Federal investigators across the United States, Europe and the UK have successfully executed a concerted takedown against malicious cybercrime platform "Avalanche," responsible for countless malware and phishing attacks.
The Public Prosecutor's Office Verden together with the Lüneburg Police in Germany, in close cooperation with the U.S. Attorney's Office for the Western District of Pennsylvania, the Department of Justice, the FBI, Europol, Eurojust and other global partners have successfully taken down Avalanche after more than four years of investigations.
Avalanche was a network used to launch global malware attacks and money mule recruiting campaigns. In Germany alone, the Avalanche platform has amounted to €6 million in damages, or about $6.4 million from cyberattacks on online banking systems.
The cloud-hosting network, for the past seven years, has been rented to fraudulent criminals to launch a surfeit of malware and phishing attacks. It has been estimated that Avalanche affected as many as 500,000 computers on a daily basis.
According to Europol, damages incurred by Avalanche's malware attacks could be in the hundredth million range, but malware families managed via the platform make it difficult to accurately tally the losses.
How They Took Avalanche Down
Prosecutors and investigators across 30 countries were crucial in finally dismantling Avalanche.
In its headquarters in The Hague in the Netherlands, Europol hosted a command post. There, country representatives collaborated with Europol's European Cybercrime Centre and Eurojust officials to achieve an operation of such scale.
Europol and German authorities worked together during the investigation's run. Each provided the other with relevant information such as identification of suspects, among others. Additionally, cybercrime experts in Europol's turf produced and delivered analytical products.
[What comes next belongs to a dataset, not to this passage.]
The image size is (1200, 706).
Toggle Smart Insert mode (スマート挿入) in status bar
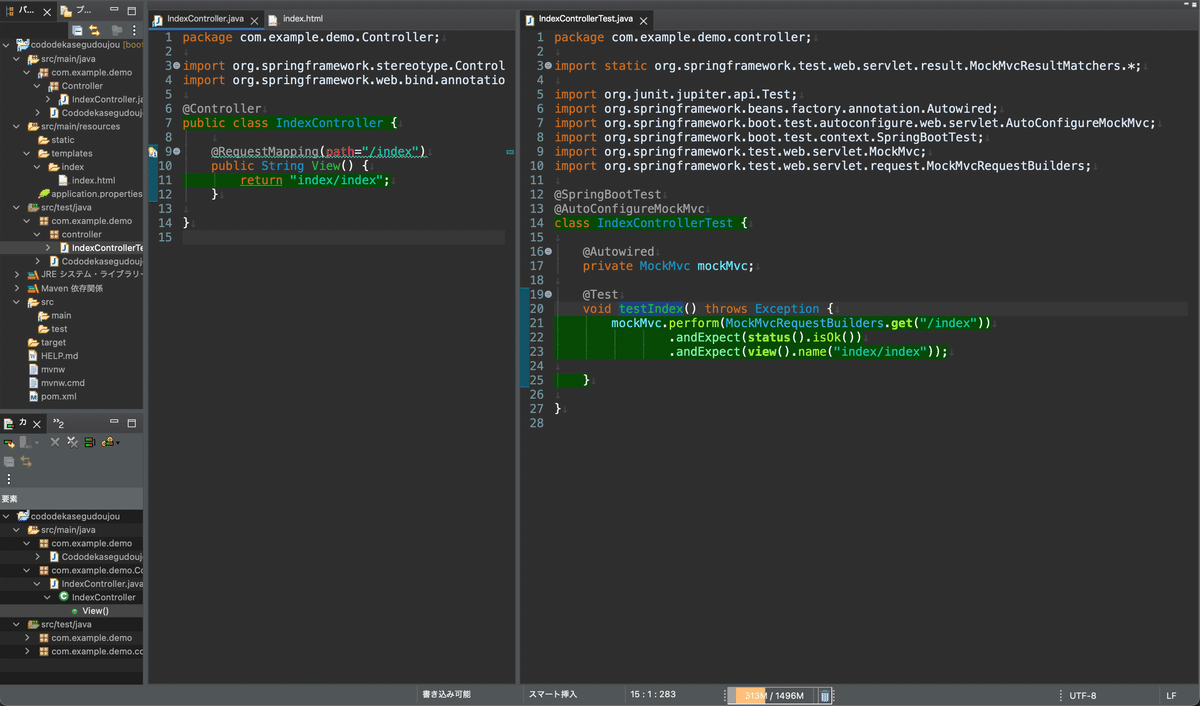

In 2012 after an encryption ransomware affected a number of computers, which in turn deterred user access, the investigation for Avalanche began.
Investigators learned that millions of personal and business computers had been compromised, with the malware giving criminals a free conduit to harvest bank and email passwords on affected systems. From this, hackers were able to administer bank transfers from the accounts of affected users.
The stolen money was then rerouted to the perpetrators by virtue of a "double fast flux" system, which ensured that the transactions came through.
"Cybercriminals rented the servers and through them launched and managed digital fraud campaigns, sending emails in bulk to infect computers with malware, ransomware and other malicious software that would steal users' bank details and other personal data," the UK's National Crime Agency said in a statement.
The German Federal Office for Information Security and Fraunhofer-Institut für Kommunikation, Informationsverarbeitung und Ergonomie dug through more than 130 TB of data captured during the investigation. The rigorous data combing resulted in the identification of the botnet's server structure, which paved the way to the shutdown of thousands of servers and the subsequent collapse of Avalanche.
Arrest And Seizure
The action against Avalanche on Wednesday, Nov. 30 resulted in the arrest of five individuals, the search of 37 premises and the seizure of 39 servers. Additionally, more than 800,000 domains were seized to bar criminals access to their clients.
Now that the platform has been deprived of its elixir, the next logical step is to ensure for infected entities and individuals to check if their computers have malware launched via Avalanche.
"Companies and consumers should take this opportunity to scan their systems for the different families of malware that the Avalanche botnet distributed," said Stephen Cobb, senior security researcher for ESET, a security company in Slovakia.
At the time of Avalanche's collapse, it had launched cybercrimes across 180 countries. One of Avalanche's main clients were crime gangs that cleaned out bank accounts of businesses both small and large.